By Chaplain (Maj.) Charles Banks
Special to GUIDON
Pray together, stay together — principles supporting that saying include the ideas that people can disagree without being disagreeable, that synergy can be achieved when we love our neighbor as ourselves, and that God provides the wisdom needed to bring peace among those who humbly seek his purposes above their own (James 3:13-4:6).
That saying has been applied to families, to teams, and to other kinds of joint enterprise in which success requires cooperation amidst differing opinions.
Would you believe it was also applied to our nation at a critical moment of our history? “The American Patriot’s Almanac” tells the story about how our Constitutional Convention almost ended in failure, but was saved by a reminder to pray.

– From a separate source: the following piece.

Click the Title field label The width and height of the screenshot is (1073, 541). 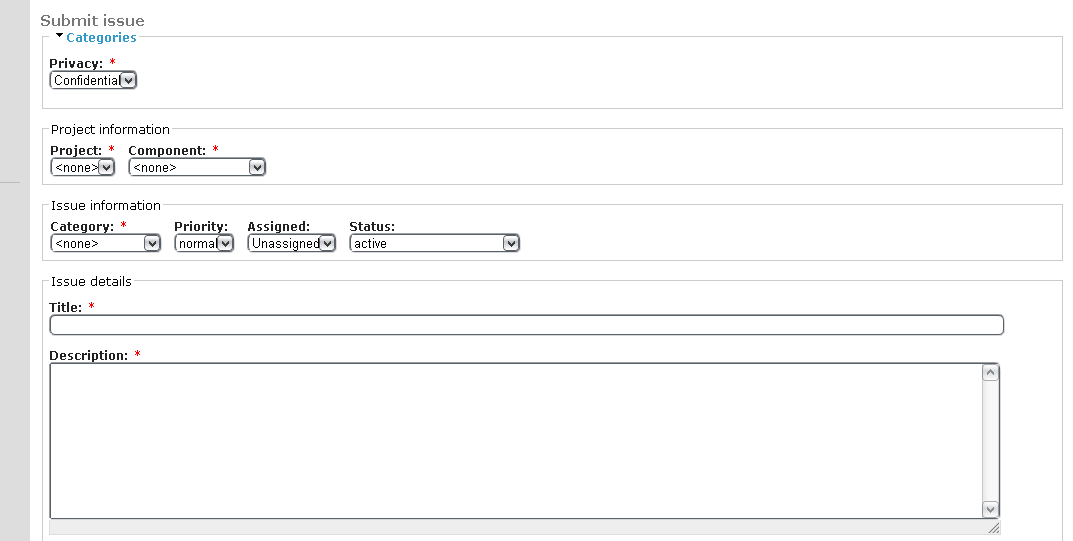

The delegates had been at an impasse over the number of votes to assign the states in congress. Some delegates were prepared to quit rather than persist in debate over that issue.
At the height of the turmoil, on June 28, 1787, Benjamin Franklin made this suggestion: the convention should pray and ask God for help. He reminded them of the important role prayer had played in the Revolution.
The almanac cites Franklin, “Our prayers…were heard, and they were graciously answered…And have we now forgotten our powerful Friend? Or do we imagine that we no longer need his assistance?….God governs in the affairs of men. And if a sparrow cannot fall to the ground without his notice, is it probable that an empire can rise without his aid?”
With that, the convention calmed down. The Constitution was completed.
If we were to take a moment to compare the unity of our families, our teams, our nation, with the time we spend in prayer together, if possible, and privately for one another, at the very least, what would we find?
Of course, not all are of faith, nor do all pray, nor can we expect evil not to resist good. But can we not expect God to act in accordance with his wisdom, goodness, and strength when we pray, and can we not expect that those who do pray in humility will align themselves with his ways and means? I think in the latter, we would find a correlation to our unity as the people of God.
(Editor’s note: Banks is the U.S. Army Military Police School chaplain.)